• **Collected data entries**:
[start]
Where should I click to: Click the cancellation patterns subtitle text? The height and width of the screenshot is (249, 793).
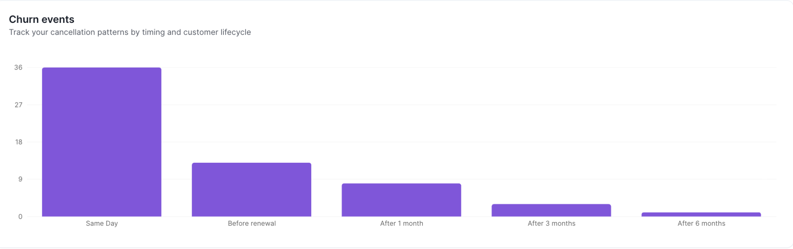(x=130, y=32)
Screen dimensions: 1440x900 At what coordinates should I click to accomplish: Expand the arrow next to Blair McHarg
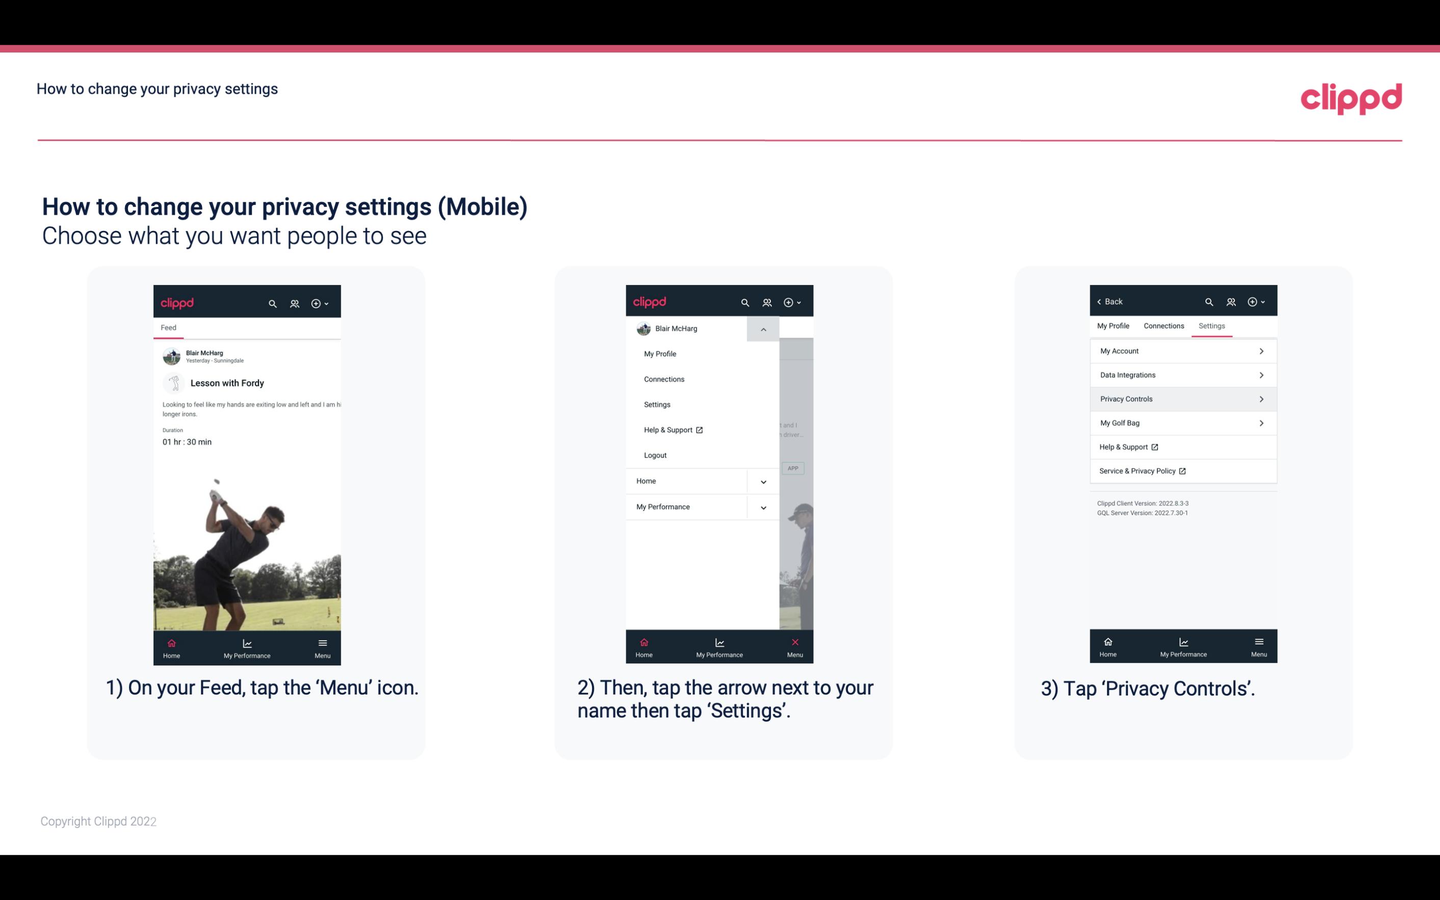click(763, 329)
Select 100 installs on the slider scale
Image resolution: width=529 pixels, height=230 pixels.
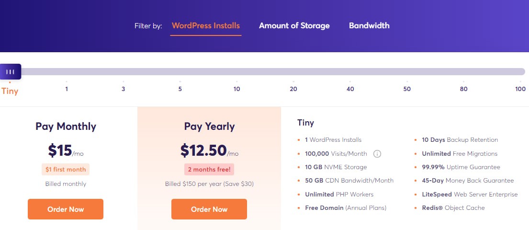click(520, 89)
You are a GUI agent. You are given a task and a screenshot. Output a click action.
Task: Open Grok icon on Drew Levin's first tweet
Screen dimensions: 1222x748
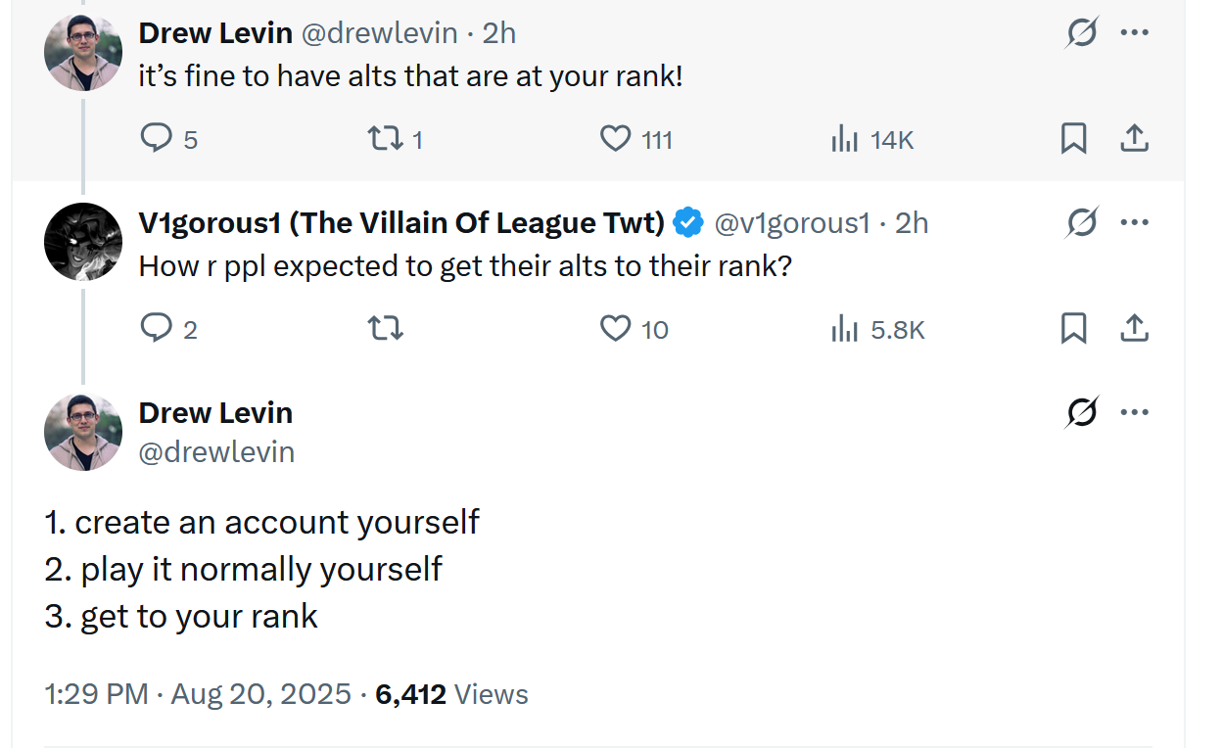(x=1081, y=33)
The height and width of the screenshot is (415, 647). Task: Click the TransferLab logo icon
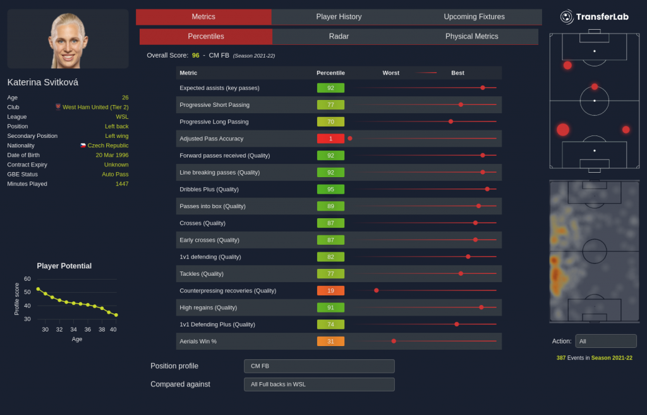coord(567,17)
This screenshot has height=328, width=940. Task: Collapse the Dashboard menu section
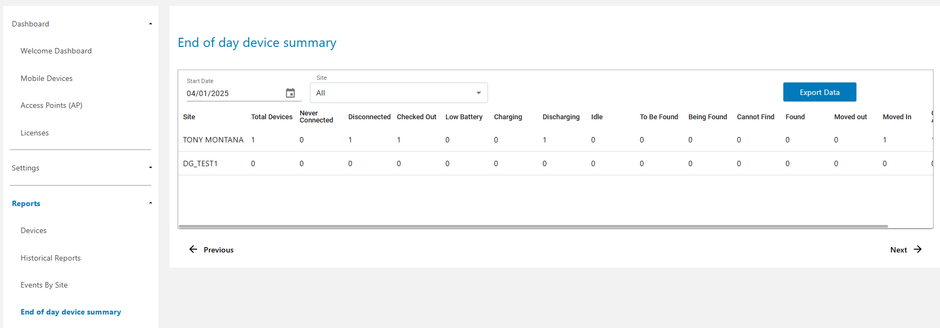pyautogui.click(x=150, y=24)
[end]
• **Required task**:
Render the stretch of the items from the line containing "You are a GUI" through the end as a numbered list, skipping any blank lines and leaving out the pictures.

• **Result of this task**:
1. You are a GUI agent. You are given a task and a screenshot. Output a click action.
2. Task: Open Grok icon on Drew Levin's first tweet
3. Screen dimensions: 1222x748
4. (x=1081, y=33)
5. The height and width of the screenshot is (415, 647). Task: Click the TransferLab logo icon
6. coord(567,17)
7. This screenshot has height=328, width=940. Task: Collapse the Dashboard menu section
8. pyautogui.click(x=150, y=24)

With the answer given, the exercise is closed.